Promotora de Justiça fala sobre liminar que suspendeu a posse dos conselheiros tutelares de Caratinga

Por Lucas Humberto

Foi pleiteada a suspensão da posse no dia 10 de janeiro os eleitos para as vagas de Conselheiros Tutelares em Caratinga. A ação do Ministério Público aconteceu em virtude do pedido de anulação das eleições do dia 6 de outubro, devido a diversas irregularidades do processo, como explica Dra. Flávia Patrícia, promotora de Justiça de Caratinga.
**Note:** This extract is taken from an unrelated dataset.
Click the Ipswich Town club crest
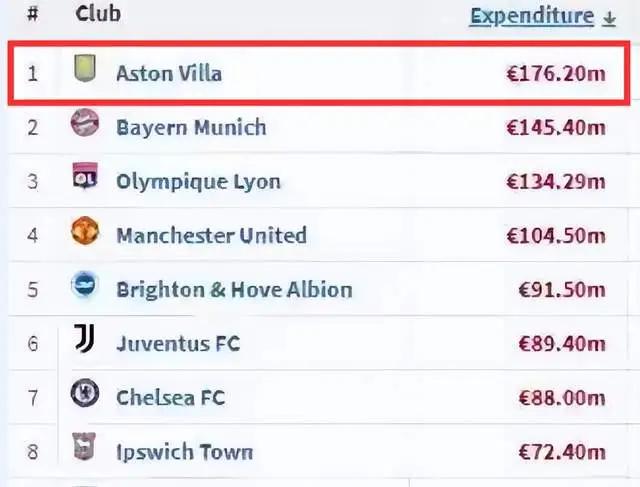 84,447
As denúncias que chegaram ao Ministério Público tratavam de transporte irregular de eleitores, boca de urna, publicidade em repartição pública, vinculação de candidatos com detentores de mandatos eletivos, como vereadores, e propaganda feita por entidades religiosas. Destas, o transporte irregular, assim como a boca de urna, foram comprovadas e determinantes para o pedido de suspensão das eleições, como conta a promotora.

O município pode contestar a decisão. Caso seja mantida, e a eleição seja anulada, o conselho municipal tem 30 dias para convocar novas eleições. As impugnações inicialmente chegaram ao conselho municipal, antes de seguirem ao Ministério Público.

Dra. Flávia destaca que o objetivo é anular as eleições como um todo, e que nenhuma candidatura foi retirada neste processo.

Na região, apenas os processos em Caratinga e em Santa Rita de Minas foram questionados. Os outros nove municípios não tiveram pendências.

Nesta próxima quarta-feira, o Secretário de Desenvolvimento Social, Aluísio Palhares, irá se pronunciar sobre o assunto.